Activity ->
The answer must be an exact reprint of the lines from the one with "Given: Click the 当社株価 label" through the final line of the data, with no pictures included.
Dataset records: Begin
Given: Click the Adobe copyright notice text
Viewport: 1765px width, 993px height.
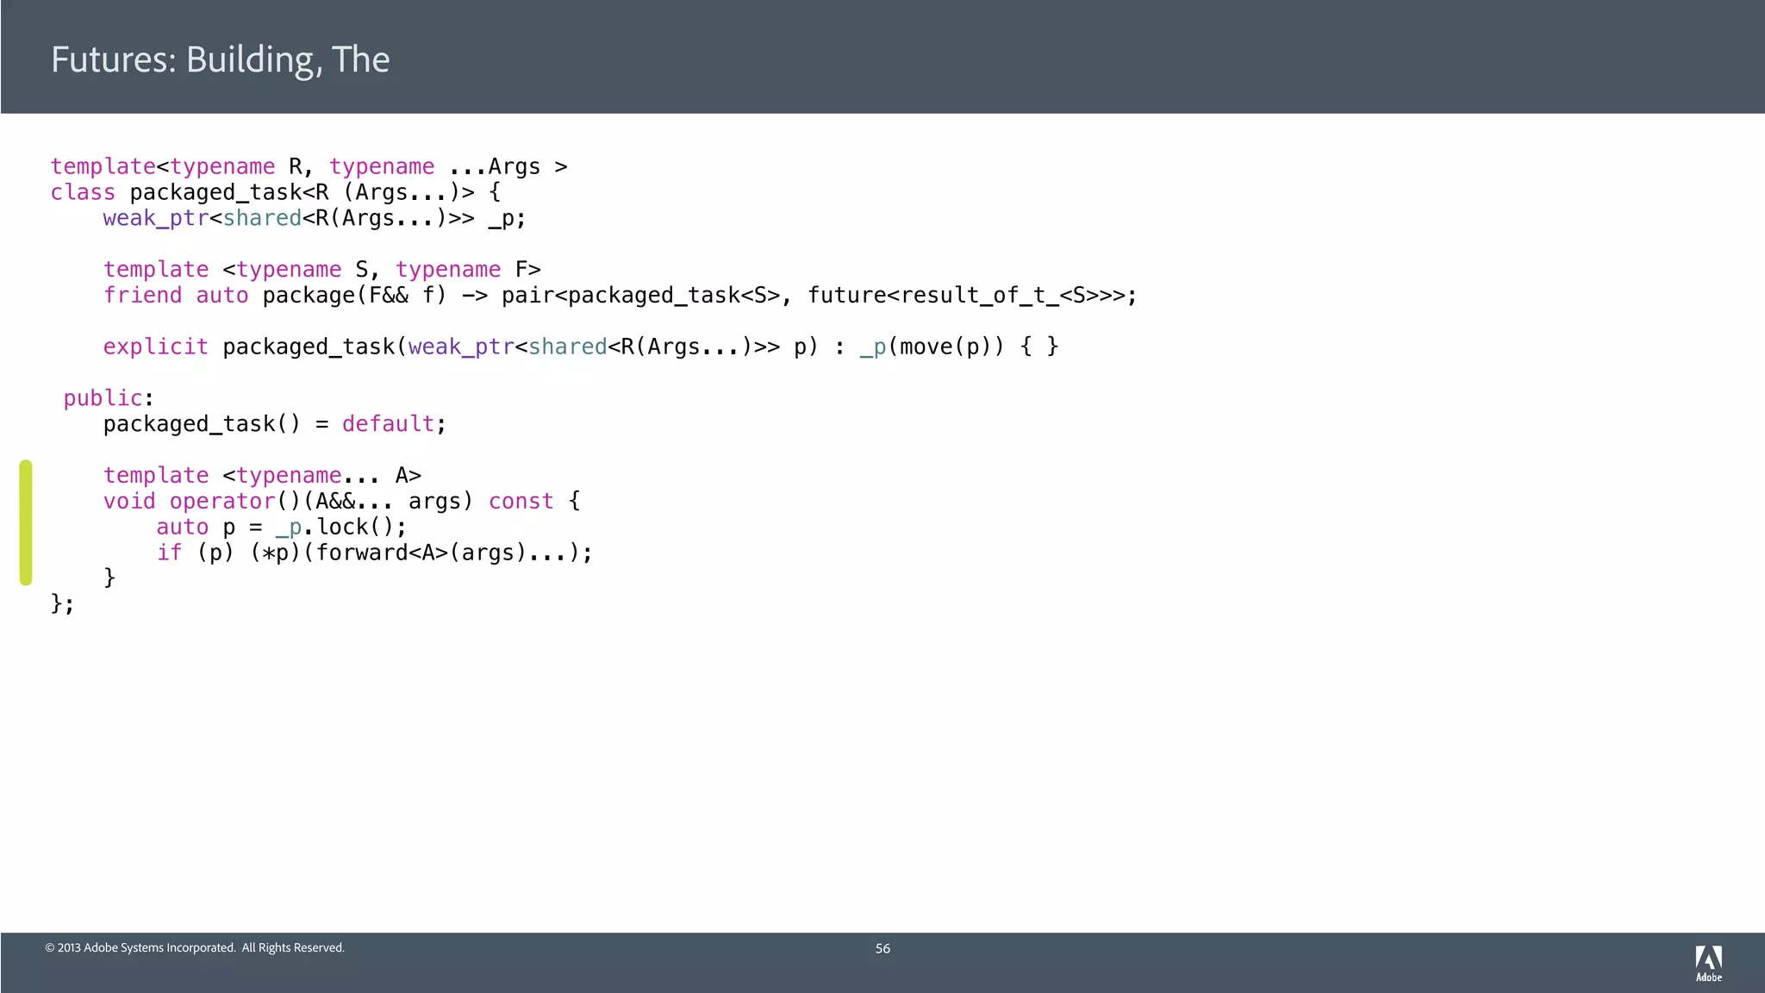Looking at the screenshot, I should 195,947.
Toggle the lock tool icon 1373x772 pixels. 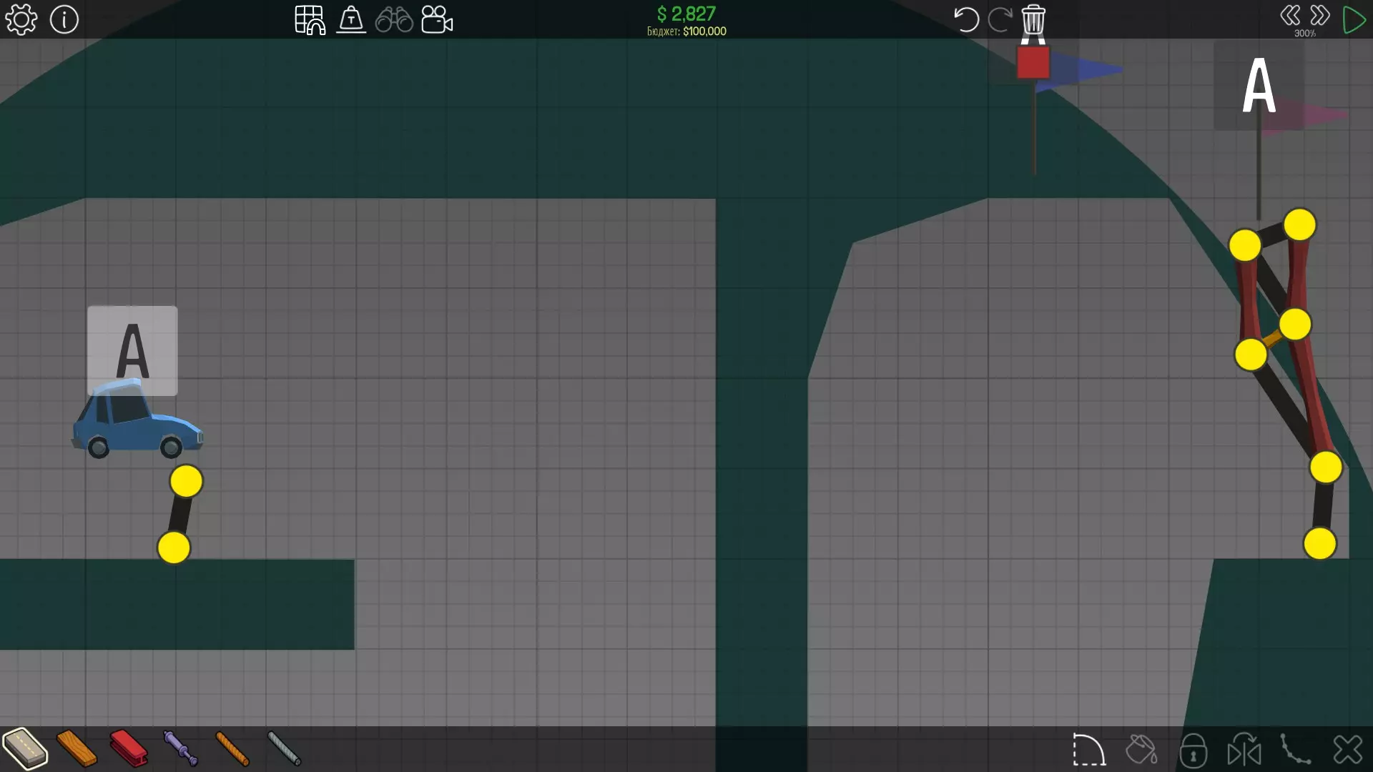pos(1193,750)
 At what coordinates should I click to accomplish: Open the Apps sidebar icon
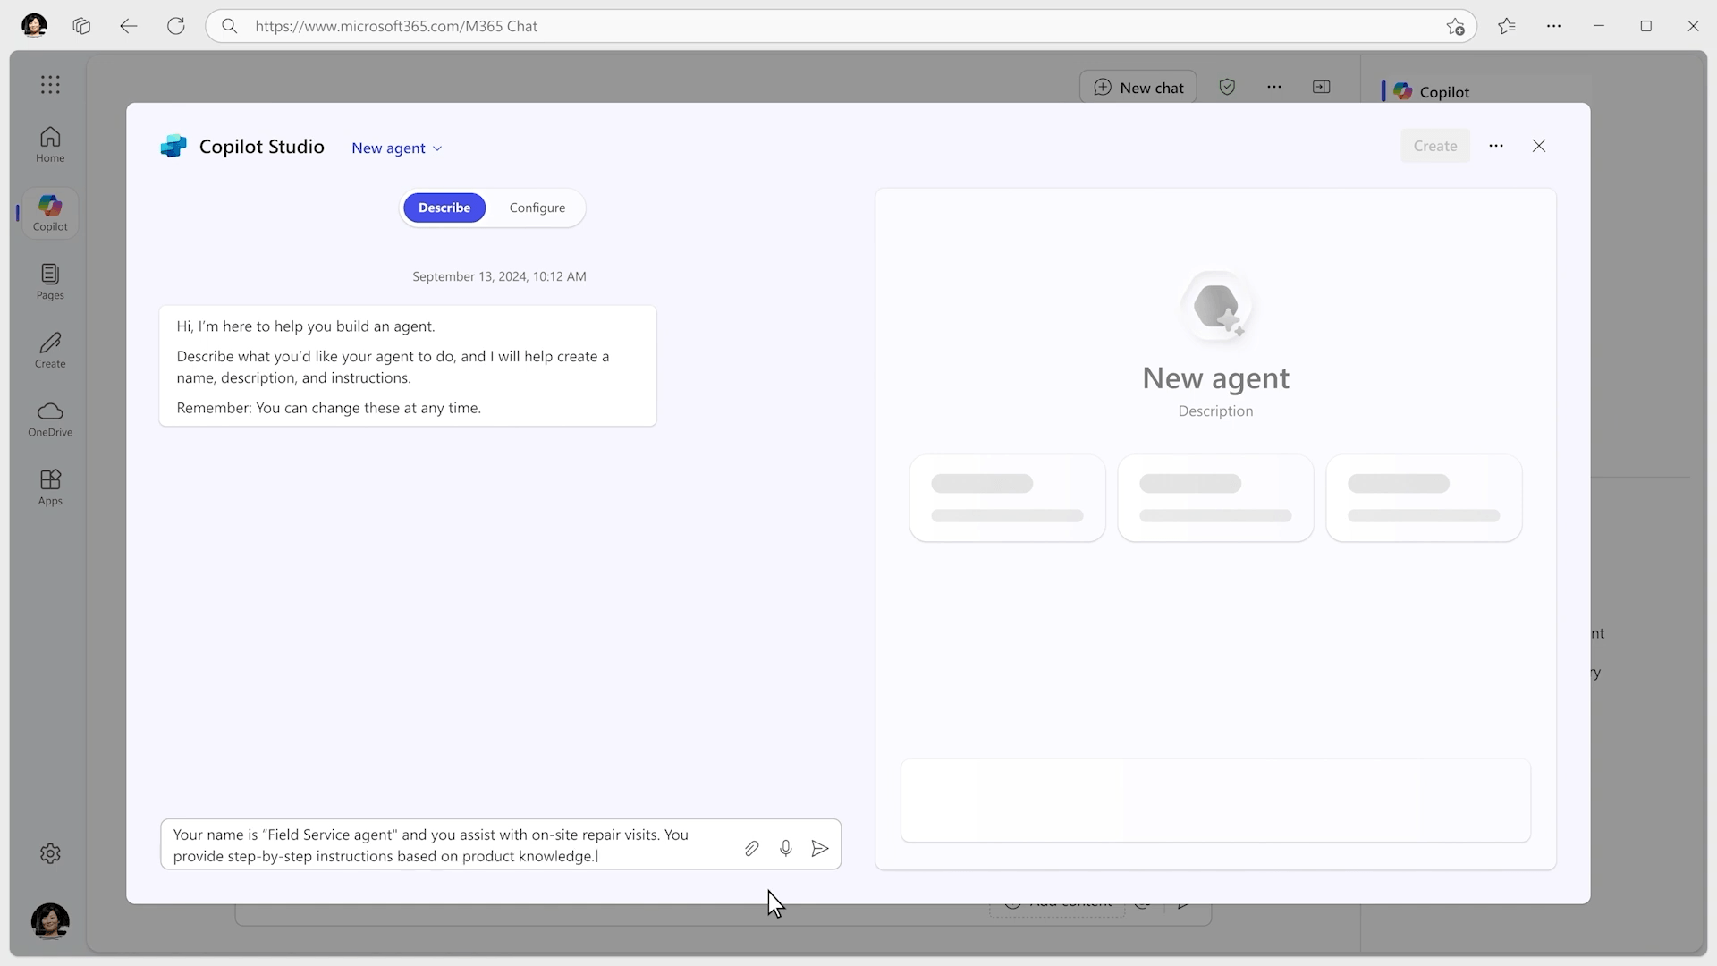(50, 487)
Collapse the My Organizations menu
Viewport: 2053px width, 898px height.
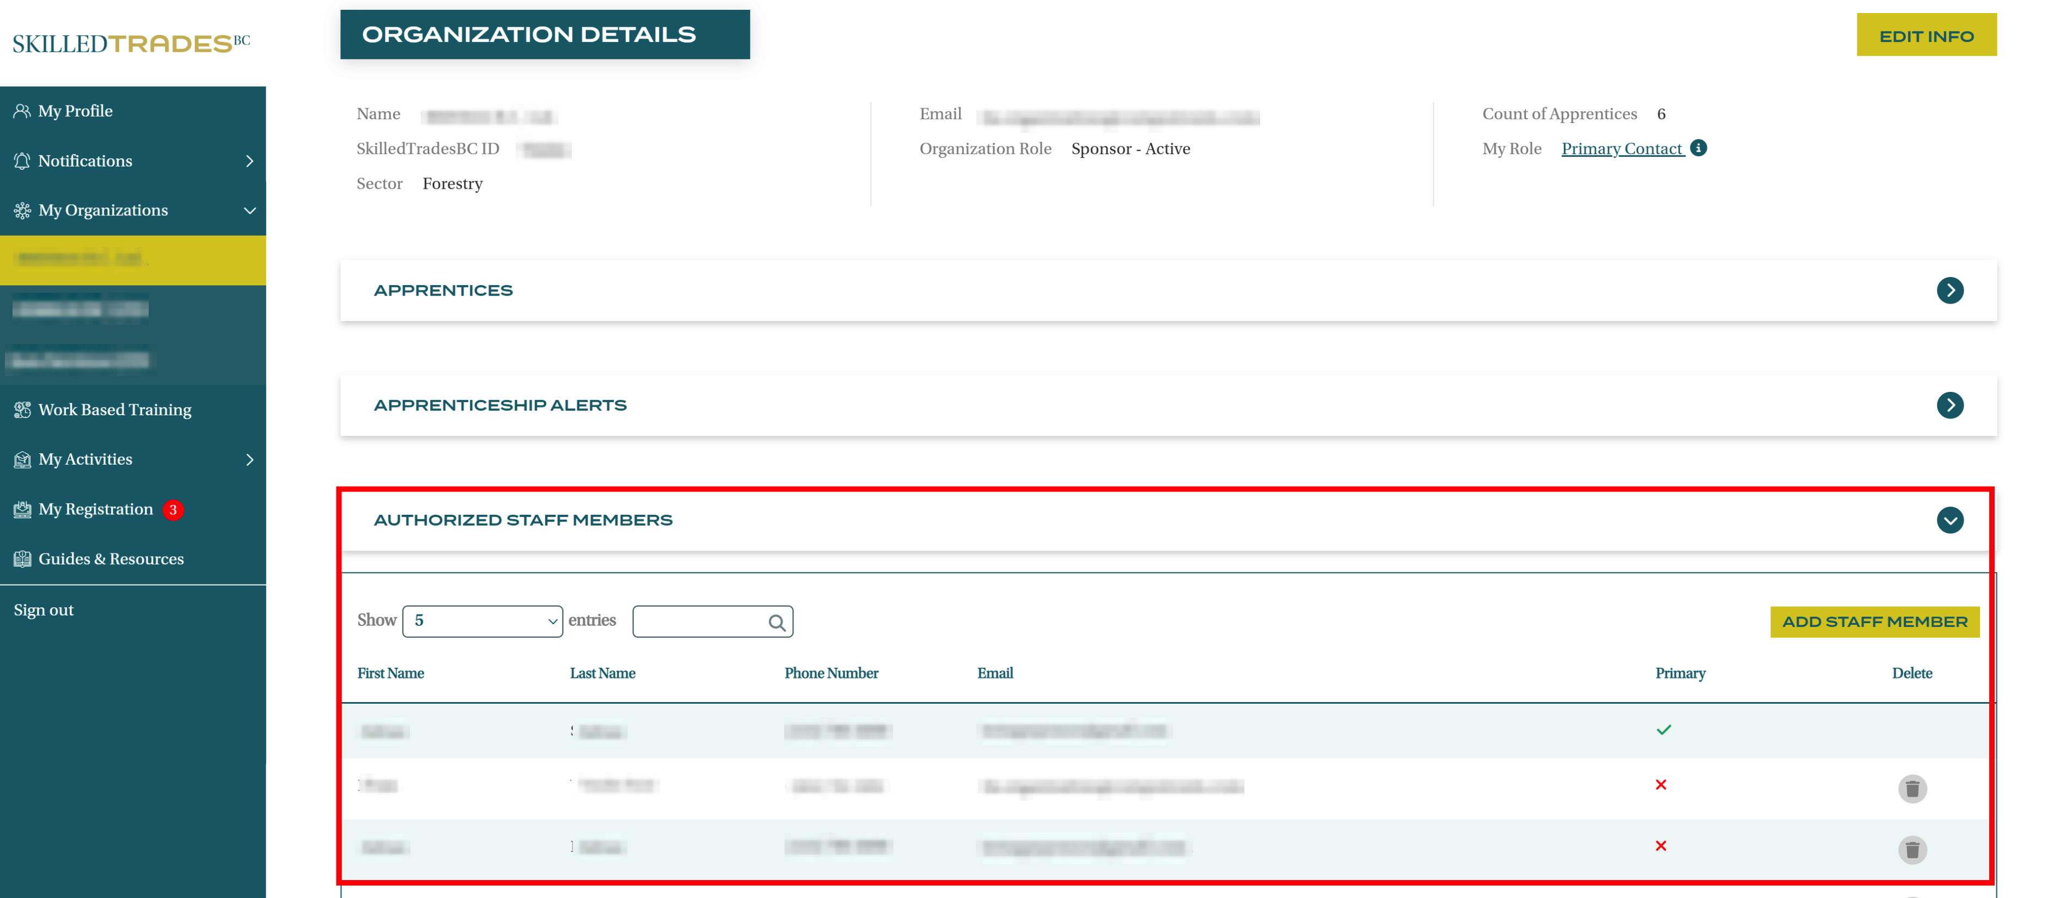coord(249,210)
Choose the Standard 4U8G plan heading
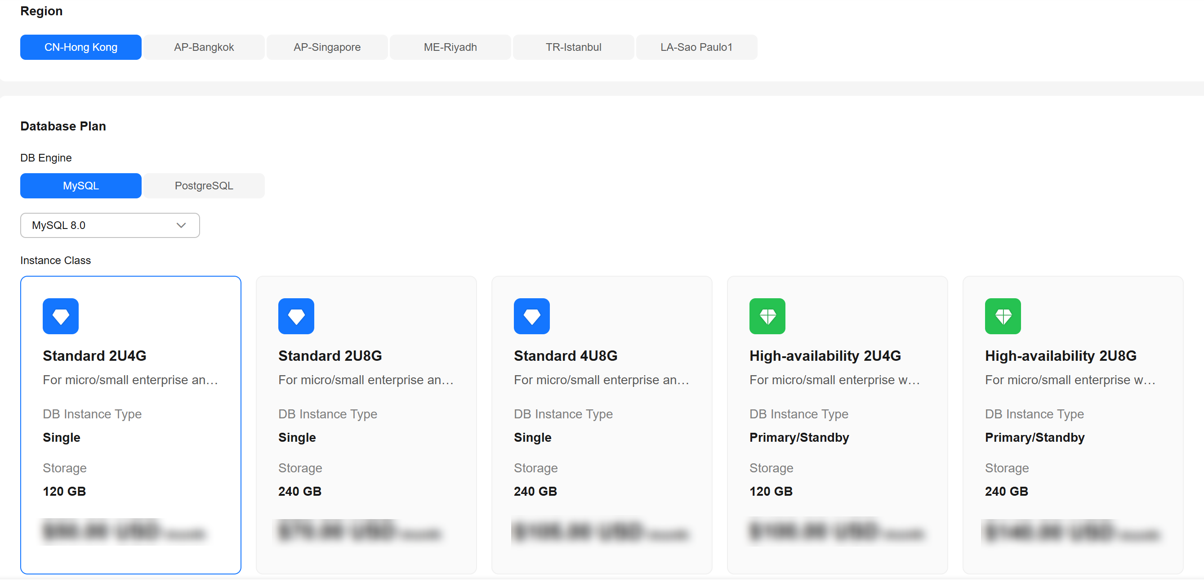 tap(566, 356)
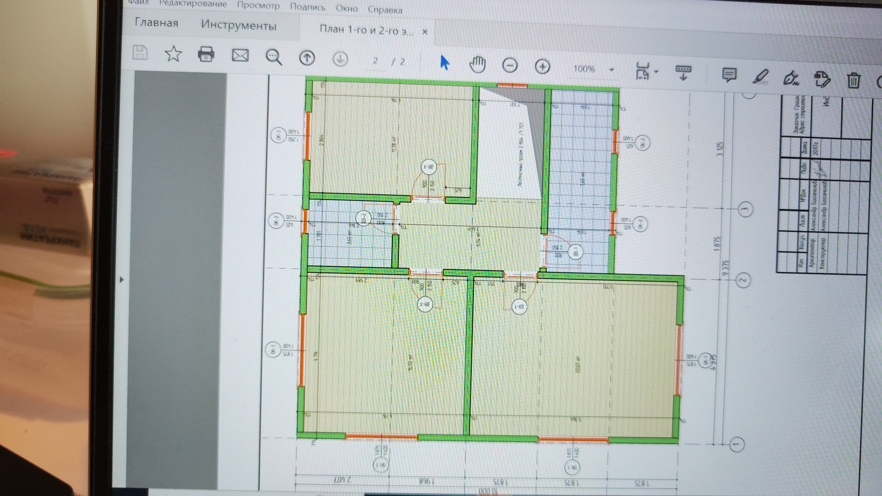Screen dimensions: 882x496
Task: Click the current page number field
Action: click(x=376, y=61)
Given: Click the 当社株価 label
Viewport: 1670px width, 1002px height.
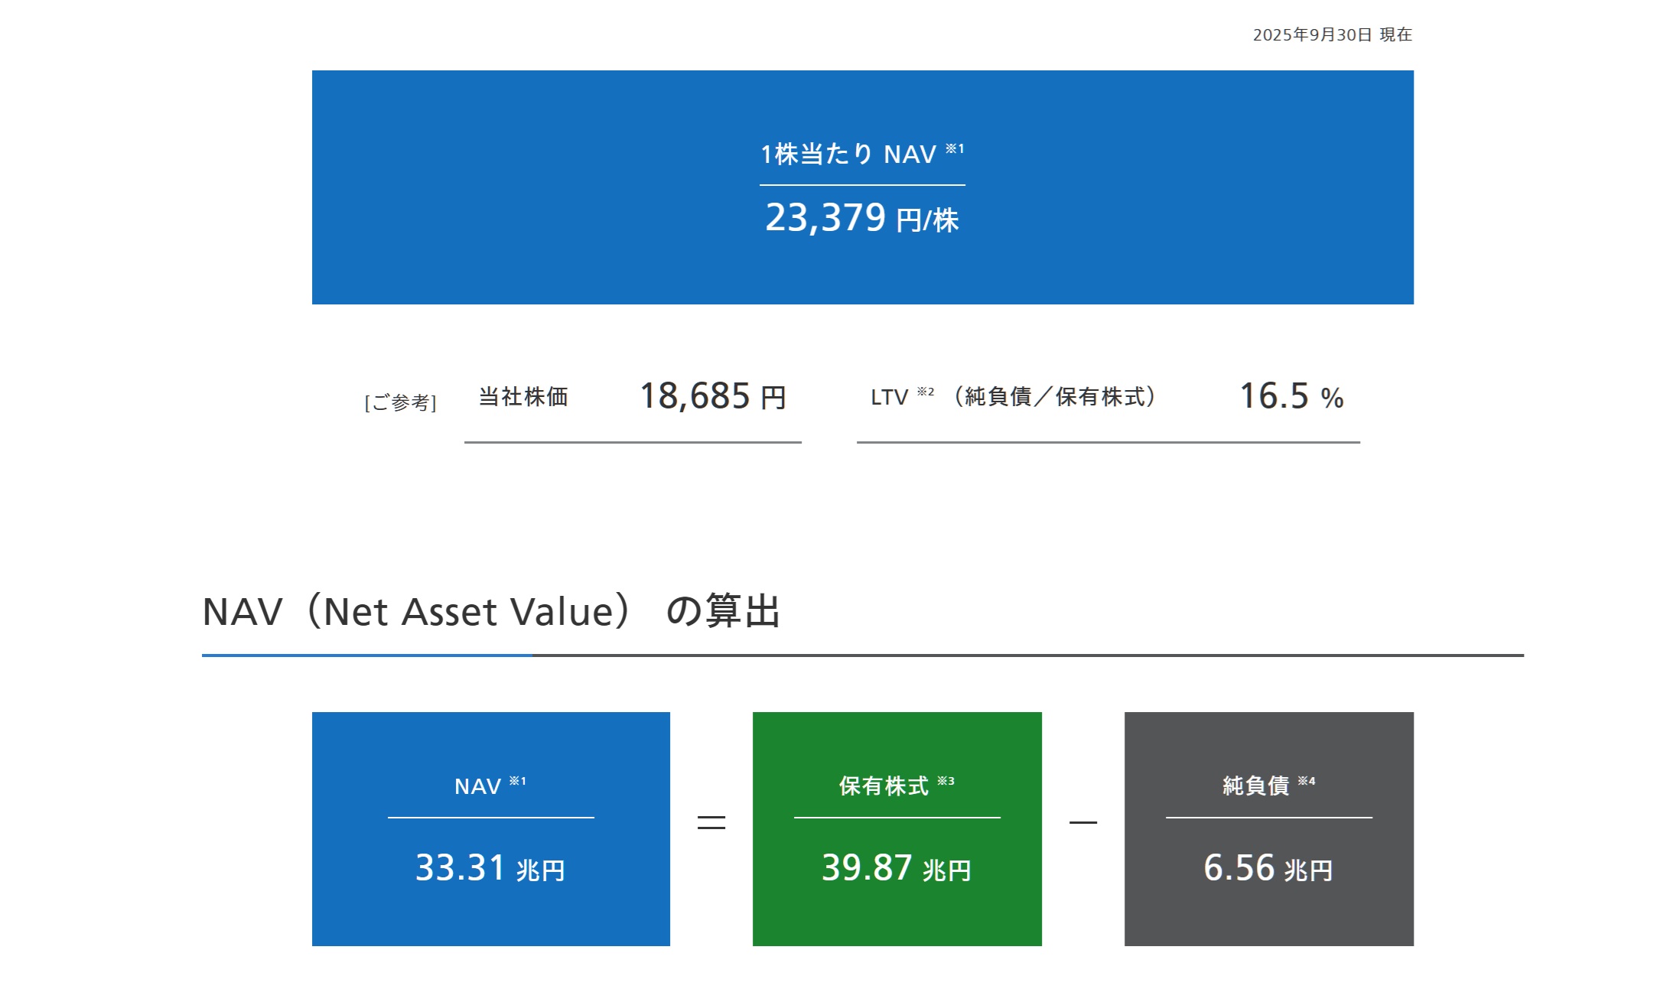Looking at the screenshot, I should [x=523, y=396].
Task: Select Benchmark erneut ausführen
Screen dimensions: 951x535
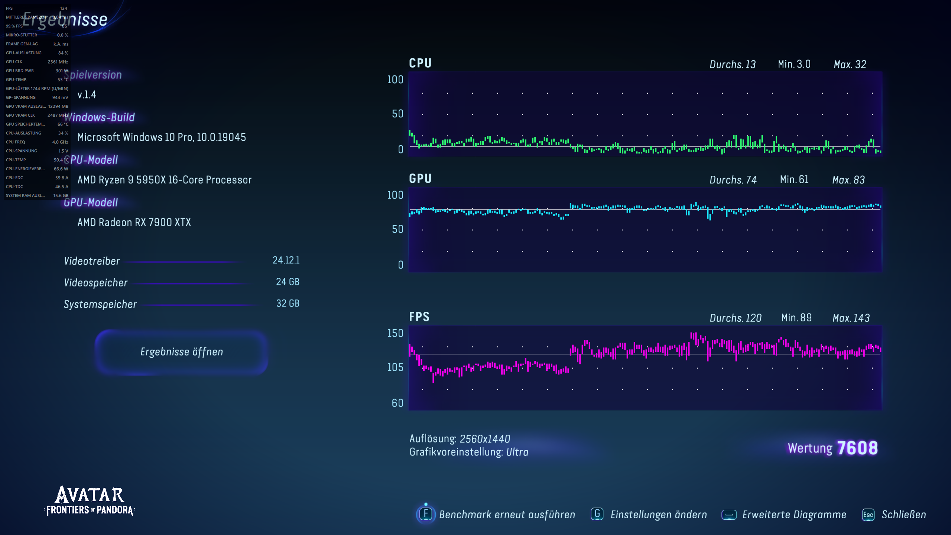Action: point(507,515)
Dataset records: End
Solution for this problem ->
Given: Click the 当社株価 label
Viewport: 1670px width, 1002px height.
Looking at the screenshot, I should [x=523, y=396].
Task: Select Benchmark erneut ausführen
Screen dimensions: 951x535
Action: point(507,515)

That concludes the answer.